Talking To Patients About Wig Use In Alopecia

Medical hair loss conditions have a variety of etiologies such as nonscarring alopecias, scarring alopecias, and more. Although the etiology may vary, all types of alopecia can share the same negative social and psychological ramifications. Studies have demonstrated that patients with alopecia areata have a statistically significant propensity to develop psychiatric comorbidities such as depression, anxiety, and social phobia relative to the general population.1,2 Aside from psychiatric conditions, other factors that may negatively influence the quality of life include relatively younger age, the female sex, longer disease duration, and higher disease severity.1

Quantitative research has demonstrated that wearing wigs is one of the best ways to cope with hair loss due to the lack of consistently effective medical treatment to restore hair.3,4  These findings suggest that physicians who treat patients with alopecia need to have an understanding of wig use. The question of when a dermatologist discusses a wig purchase or wig use with an alopecia patient is not clearly defined, but is an important part of the armamentarium of hair loss treatment.

Though dermatologists do not routinely advise patients in management of chemotherapy-related alopecia, it is a good place to start to understand the role of wig use. Wig use during chemotherapy-related hair loss is a common first-line treatment. Patients who will be treated with chemotherapy known to cause hair loss are usually advised to obtain a wig before cancer treatment is started.5 This is to ensure that the synthetic or natural hair camouflage agent is similar to the original hair in terms of color and texture.5

There are social pressures to wear a wig or at least conceal hair loss in cancer patients because of self-perceived as well as external views of a balding head.6 Wigs are often seen as a “friend” and a part of the body as opposed to simply an accessory.7 Women with cancer sometimes choose a lower potency chemotherapy due to a fear of hair loss.8 The hair loss can often be seen as a mutilation of their body leading to a more negative self-perception that can lead to demoralization and other psychiatric comorbidities.

Psychosocial Aspects
The social setting in which a patient wears a wig is a major factor for individuals. Wiggins and colleagues6 identified that a wig user may categorize people into 3 major social strata: stranger, acquaintance, and close friends or family. Each group is treated differently by the wig user, and conversely the expectation of treatment by the group is also different. Wig users do not want strangers or acquaintances to be aware that a wig is being worn. Generally, if a wig is appropriately donned, then a stranger has little chance to decipher the use. However, the use of a wig demands assuming a persona that can be emotionally taxing. Wig users generally assume the onus of appropriate wig care, wear, and concealment of hair loss to be on themselves. They have to be “on guard” in public. Users expect strangers to assume that the hair is natural; therefore, they will be treated “normally” in usual circumstances.6

Acquaintances fall under similar expectations with the major caveat that an individual must use identical or similar wigs to lower suspicion, even if acquaintances are tacitly aware of the wig use. If a major wig change is desired like going from short blonde hair to long brunette hair in a brief time period, then an acquaintance might be aware that a wig might be in use. Furthermore, if a new wig is worn in a social setting away from acquaintances and, coincidentally an acquaintance is present, the wig user may be devastated, so he or she must plan accordingly to minimize that risk.

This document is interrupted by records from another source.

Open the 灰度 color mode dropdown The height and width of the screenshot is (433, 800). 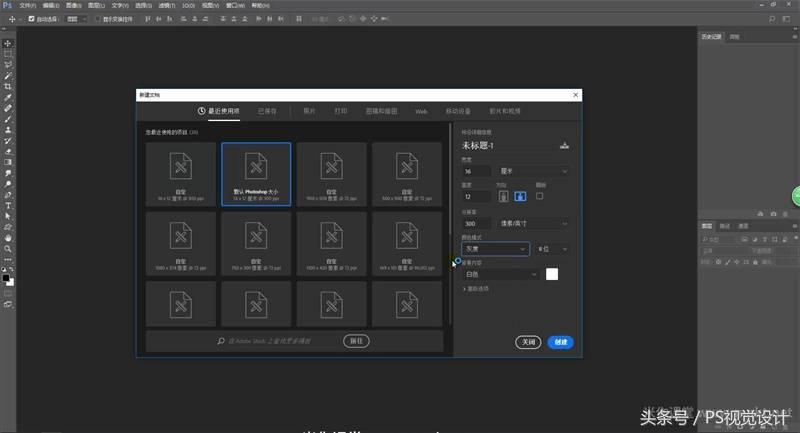[x=494, y=248]
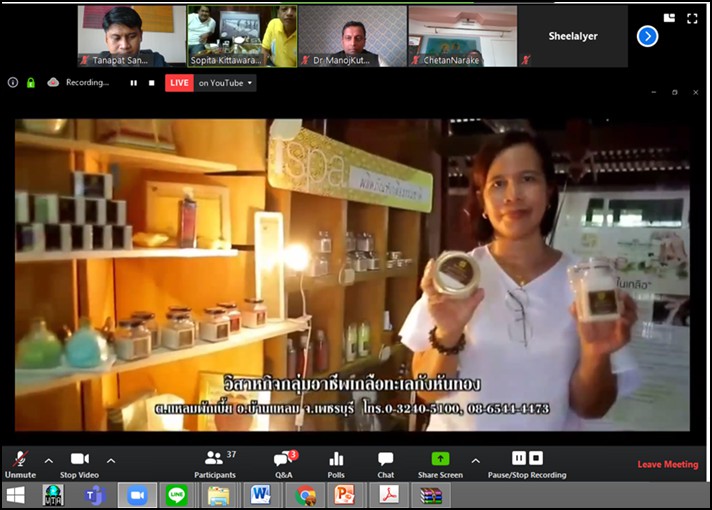The image size is (712, 510).
Task: Expand audio options arrow next to Unmute
Action: [48, 460]
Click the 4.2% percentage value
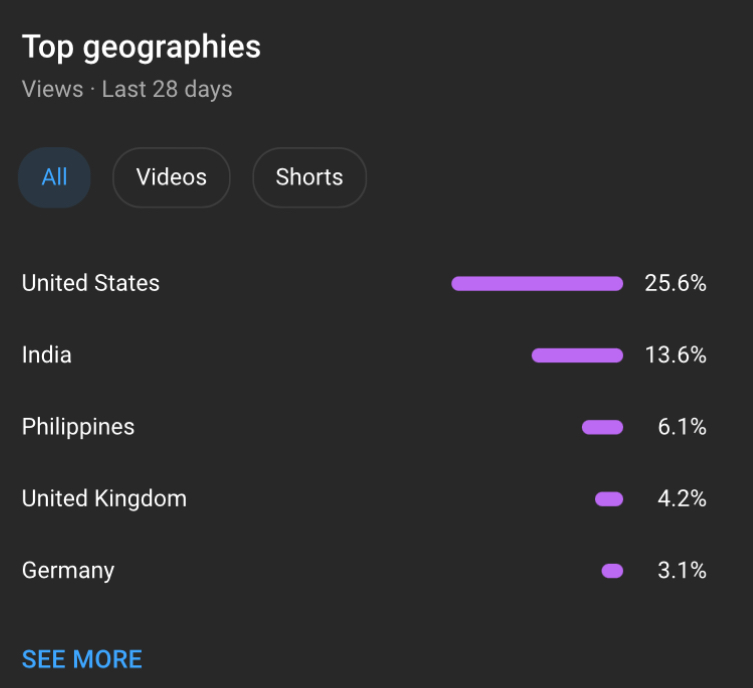Image resolution: width=753 pixels, height=688 pixels. [x=682, y=499]
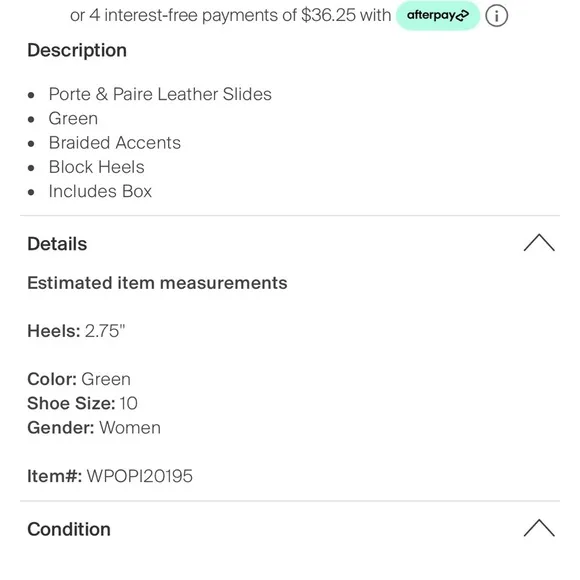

One example in Wiggins’ study involved a woman wearing a wig in her own home near a kitchen window. A neighbor passing by the kitchen window may greet the wig user while she is performing an innocuous chore like cleaning dishes. This unplanned, unpredictable social interaction with an acquaintance requires the individual to continue wearing the wig rather than be comfortable without one in her own home. The neighbor’s greeting is not seen as a violation of privacy, but as a friendly behavior. Nonetheless, it requires added effort by the individual.

The last social group identified is close friends and family. Hair loss is often a long-term process that requires substantial social and emotional effort while undergoing treatment. Thus, wig users often confide in close friends and family for support, and in order to not “deceive” them. The users expect this group to not only have knowledge about the wigs, but to also comment on their practices directly to support them with hair loss and wig use.